Thursday, November 3, 2011

How ideologically based policies can hurt the advocates

 My column in the Sky Hi News Nov. 2, 2011

The problem I have with ideologically based theories is that true believers can carry them to ridiculous conclusions that eventually butt smack dab against expectations of ordinary people when their theory is put into practice.

The Tea Party mantra of small is beautiful, that government is the problem, that the states can always handle it better than the federal government, has some fatal flaws: The public still looks to the federal government anyway to help when the chips are down, and voters take it out on whomever is in power, even years later, for not having the ability or will to fix their problems .

The current GOP mantra is getting EPA and Wall Street regulations off the backs of business so jobs can be created. Rick Perry‘s jobs plan is exclusively to drill for oil and gas unshackled from government environmental regulations. That is music to Texans' ears, but just wait until the next BP-like oil spill destroys shrimpers' income and coats South Padre Island beaches in goopy oil. Watch the fingers point to the EPA and regulators then. Woe be unto a President Perry if he is in the White House.

Closer to home, Colorado's Jensen Farms' listeria-tainted cantaloupe disaster can be directly attributed to lax inspection, as reported in the Denver Post on Oct. 30. Because the Food and Drug Administration inspections are so underfunded, industry is supposed to regulate itself, hiring third parties to do inspections instead. Rarely, according to the Post, do the third party inspectors ever blow a whistle; their employers may not like it.

Many of our recent e coli and tainted meat scares can be traced to the lack of hard nosed, toe-the-regulation-line inspections. However, somehow the public assumes and expects the federal government to be doing its job regardless of whether taxpayers give them the wherewithal .

Who took the fall for the Katrina disaster? It was not the private sector. Federal failures were a major black eye for George W. Bush who looked incompetent in the face of the inability of the federal government to do what was expected of it.

Yet in September the GOP tried to hold the FEMA disaster fund hostage to budget battles in the wake of the Joplin tornado and a hurricane.

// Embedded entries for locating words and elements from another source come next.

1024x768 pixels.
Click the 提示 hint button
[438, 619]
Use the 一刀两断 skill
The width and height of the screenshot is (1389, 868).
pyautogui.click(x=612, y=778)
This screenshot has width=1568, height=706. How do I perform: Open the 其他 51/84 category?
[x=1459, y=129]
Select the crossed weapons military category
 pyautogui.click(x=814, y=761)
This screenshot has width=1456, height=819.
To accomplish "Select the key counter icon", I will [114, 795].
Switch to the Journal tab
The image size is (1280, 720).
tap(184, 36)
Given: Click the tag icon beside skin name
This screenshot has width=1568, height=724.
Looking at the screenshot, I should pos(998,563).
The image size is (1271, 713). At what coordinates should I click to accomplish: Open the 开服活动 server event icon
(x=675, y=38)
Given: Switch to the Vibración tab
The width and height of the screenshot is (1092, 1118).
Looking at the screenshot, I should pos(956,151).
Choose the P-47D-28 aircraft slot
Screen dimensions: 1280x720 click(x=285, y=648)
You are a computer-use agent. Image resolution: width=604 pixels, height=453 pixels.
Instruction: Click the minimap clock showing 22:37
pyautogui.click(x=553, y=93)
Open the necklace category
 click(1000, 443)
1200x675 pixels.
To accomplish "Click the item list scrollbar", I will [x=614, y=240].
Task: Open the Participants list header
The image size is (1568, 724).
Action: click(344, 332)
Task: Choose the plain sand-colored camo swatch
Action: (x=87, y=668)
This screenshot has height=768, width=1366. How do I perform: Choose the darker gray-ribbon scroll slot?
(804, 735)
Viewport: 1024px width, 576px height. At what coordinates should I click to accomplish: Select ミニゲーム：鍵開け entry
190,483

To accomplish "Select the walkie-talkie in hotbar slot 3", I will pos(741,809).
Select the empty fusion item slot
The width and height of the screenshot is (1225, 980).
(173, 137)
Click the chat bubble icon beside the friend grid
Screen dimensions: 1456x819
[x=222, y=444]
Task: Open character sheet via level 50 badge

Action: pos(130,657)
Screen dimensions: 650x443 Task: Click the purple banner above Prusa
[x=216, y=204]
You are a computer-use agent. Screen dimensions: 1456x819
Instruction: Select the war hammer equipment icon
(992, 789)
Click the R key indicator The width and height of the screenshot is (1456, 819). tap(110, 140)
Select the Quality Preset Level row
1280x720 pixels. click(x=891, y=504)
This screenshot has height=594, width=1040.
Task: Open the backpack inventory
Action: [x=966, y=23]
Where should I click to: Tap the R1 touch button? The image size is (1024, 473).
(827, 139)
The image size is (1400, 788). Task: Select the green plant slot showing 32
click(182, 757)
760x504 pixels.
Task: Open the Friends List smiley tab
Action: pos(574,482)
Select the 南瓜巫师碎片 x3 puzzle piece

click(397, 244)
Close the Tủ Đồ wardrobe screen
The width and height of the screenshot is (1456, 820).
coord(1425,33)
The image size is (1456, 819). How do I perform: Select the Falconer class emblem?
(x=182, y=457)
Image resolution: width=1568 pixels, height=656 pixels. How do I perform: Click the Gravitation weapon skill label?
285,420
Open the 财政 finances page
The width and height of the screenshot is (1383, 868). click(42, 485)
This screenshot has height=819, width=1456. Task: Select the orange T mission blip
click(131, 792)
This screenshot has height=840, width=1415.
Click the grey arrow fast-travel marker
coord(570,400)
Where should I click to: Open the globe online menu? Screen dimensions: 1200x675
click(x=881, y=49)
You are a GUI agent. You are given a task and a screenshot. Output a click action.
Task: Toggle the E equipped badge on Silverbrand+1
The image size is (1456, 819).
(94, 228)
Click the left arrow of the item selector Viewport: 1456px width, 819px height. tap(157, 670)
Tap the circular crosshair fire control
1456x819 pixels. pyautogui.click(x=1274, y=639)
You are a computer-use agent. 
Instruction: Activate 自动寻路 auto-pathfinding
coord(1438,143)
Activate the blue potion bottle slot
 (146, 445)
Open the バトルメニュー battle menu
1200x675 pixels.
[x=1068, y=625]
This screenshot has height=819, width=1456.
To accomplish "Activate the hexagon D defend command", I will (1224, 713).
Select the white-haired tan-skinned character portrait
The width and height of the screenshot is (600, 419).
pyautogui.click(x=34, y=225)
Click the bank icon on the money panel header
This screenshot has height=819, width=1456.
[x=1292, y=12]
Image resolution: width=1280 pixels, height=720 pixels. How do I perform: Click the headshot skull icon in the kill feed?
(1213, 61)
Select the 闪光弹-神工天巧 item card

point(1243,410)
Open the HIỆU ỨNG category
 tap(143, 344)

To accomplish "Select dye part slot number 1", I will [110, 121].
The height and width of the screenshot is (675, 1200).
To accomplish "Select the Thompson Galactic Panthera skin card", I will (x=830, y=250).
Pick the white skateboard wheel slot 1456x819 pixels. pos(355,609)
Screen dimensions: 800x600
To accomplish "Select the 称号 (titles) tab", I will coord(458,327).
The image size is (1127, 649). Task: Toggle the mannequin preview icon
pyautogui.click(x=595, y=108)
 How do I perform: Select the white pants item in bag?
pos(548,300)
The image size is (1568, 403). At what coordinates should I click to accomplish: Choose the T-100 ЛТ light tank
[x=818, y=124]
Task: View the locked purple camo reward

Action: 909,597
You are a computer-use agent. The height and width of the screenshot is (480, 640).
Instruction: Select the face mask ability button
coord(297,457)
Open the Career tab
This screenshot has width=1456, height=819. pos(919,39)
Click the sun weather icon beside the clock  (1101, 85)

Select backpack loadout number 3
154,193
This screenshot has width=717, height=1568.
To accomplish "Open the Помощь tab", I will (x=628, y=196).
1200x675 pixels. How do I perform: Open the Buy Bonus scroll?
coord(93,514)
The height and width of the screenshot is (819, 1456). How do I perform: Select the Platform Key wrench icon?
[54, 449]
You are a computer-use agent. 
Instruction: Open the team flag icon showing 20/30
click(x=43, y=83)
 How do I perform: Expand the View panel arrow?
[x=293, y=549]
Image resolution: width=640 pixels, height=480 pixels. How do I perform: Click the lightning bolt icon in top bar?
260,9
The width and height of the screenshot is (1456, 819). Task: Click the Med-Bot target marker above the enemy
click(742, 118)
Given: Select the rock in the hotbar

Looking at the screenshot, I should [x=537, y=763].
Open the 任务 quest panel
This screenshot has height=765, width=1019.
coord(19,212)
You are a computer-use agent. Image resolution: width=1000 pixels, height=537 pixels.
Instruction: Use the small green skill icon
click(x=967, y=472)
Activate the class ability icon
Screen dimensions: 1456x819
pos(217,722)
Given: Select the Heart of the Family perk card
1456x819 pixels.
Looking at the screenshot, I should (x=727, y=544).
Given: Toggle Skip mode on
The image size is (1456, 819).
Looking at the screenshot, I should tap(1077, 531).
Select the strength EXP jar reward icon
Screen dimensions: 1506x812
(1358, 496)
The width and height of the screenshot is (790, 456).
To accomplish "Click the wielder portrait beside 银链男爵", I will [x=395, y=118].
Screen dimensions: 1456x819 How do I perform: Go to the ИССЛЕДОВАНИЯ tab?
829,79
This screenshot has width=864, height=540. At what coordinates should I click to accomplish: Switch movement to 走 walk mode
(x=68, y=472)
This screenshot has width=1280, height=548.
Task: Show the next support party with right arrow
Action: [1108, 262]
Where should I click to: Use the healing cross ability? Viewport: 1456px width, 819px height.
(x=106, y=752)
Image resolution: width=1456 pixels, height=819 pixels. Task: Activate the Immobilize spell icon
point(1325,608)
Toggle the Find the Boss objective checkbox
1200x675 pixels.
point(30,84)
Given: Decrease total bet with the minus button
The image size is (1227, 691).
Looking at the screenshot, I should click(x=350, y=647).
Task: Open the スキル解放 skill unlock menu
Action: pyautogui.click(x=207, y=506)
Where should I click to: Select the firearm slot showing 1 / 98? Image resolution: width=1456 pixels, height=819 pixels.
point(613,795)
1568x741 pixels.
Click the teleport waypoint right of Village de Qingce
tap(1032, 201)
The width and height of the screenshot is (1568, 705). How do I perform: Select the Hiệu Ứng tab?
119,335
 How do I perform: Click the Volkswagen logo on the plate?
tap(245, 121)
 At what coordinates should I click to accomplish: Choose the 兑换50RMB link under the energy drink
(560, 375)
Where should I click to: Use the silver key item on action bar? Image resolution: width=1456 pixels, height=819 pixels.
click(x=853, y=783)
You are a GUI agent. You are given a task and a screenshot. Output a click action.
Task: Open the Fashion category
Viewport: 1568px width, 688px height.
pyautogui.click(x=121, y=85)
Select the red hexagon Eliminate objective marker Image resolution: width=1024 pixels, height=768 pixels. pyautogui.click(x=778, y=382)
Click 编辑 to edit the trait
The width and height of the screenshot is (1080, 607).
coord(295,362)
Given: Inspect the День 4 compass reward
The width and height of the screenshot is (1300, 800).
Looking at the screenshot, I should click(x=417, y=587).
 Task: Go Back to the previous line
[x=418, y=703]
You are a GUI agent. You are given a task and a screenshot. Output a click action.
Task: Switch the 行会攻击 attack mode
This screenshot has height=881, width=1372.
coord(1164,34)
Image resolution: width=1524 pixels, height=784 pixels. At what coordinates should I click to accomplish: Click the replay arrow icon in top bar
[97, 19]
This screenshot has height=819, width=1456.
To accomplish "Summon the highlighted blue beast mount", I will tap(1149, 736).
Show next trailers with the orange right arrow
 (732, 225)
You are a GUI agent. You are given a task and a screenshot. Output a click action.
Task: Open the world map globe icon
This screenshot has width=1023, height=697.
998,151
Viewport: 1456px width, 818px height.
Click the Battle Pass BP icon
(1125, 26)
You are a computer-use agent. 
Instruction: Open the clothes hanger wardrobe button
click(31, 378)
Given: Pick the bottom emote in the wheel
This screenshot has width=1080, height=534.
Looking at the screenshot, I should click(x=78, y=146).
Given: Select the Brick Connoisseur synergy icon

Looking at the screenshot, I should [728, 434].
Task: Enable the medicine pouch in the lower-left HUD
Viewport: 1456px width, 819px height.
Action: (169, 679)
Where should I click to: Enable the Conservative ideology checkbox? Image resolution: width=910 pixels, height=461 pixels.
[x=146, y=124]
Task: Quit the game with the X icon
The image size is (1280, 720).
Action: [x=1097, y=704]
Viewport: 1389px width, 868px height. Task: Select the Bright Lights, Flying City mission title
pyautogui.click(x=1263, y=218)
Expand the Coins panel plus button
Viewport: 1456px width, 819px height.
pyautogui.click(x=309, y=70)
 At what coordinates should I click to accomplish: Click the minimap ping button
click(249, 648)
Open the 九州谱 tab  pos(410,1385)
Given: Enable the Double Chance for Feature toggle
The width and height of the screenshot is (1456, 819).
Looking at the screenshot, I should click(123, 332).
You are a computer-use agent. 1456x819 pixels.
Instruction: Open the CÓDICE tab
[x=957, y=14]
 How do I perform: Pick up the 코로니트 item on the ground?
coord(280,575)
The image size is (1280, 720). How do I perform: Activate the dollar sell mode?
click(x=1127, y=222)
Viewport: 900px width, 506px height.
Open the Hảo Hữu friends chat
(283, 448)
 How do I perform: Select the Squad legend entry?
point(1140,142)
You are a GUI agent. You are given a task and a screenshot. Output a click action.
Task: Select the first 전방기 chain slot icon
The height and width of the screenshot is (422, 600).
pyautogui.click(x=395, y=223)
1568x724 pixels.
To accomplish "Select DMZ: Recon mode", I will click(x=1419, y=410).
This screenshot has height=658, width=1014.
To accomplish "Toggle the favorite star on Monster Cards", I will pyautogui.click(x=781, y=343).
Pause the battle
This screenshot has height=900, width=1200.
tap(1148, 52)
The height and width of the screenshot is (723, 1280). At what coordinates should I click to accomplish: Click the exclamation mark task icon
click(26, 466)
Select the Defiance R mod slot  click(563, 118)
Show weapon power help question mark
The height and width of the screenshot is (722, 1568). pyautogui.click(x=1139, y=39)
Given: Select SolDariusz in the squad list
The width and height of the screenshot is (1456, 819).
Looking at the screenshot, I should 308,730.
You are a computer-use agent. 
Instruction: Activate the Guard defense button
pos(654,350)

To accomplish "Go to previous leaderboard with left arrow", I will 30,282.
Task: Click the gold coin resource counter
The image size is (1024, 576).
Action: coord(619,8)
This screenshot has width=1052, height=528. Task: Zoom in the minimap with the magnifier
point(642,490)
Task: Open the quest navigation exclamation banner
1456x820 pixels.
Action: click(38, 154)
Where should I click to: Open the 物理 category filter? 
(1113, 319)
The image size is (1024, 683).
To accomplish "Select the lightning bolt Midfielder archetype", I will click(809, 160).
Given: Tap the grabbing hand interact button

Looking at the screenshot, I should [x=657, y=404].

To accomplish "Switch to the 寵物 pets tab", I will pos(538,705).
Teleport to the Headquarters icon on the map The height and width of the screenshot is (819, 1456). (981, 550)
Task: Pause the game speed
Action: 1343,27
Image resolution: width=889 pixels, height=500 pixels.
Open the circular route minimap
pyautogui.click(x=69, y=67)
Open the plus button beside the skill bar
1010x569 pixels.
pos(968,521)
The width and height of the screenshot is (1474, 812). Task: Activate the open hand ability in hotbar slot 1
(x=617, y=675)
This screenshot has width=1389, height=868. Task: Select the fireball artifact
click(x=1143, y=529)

What if the GOP captures the White House, and both houses of Congress and repeals the Wall Street reform act? No one has challenged the GOP, including the Occupy Wall Streeters, with any vigor. It is partially because no one understands what the legislation does, but a few years from now, when consumers get suckered by lenders playing deceptive shell game marketing tricks, as they did leading to this last crisis, or one bank holds the whole economy hostage to their economic failure, whoever is in the White House will be blamed.

While focus has been on what reform did not do, the act did establish a consumer protection bureau and it tackled the “too big to fail issue.” Before the reform act was passed, when big banks that also had investment arms threatened collapse, the bailouts were the only way to keep them from bringing down the rest of the banking dominos and our entire economy to boot. Now there is a mechanism to wind down an investment bank without having to resort to a bailout. Repeal Wall Street reform will leave us again with one option to avoid taking down our economy: bailouts.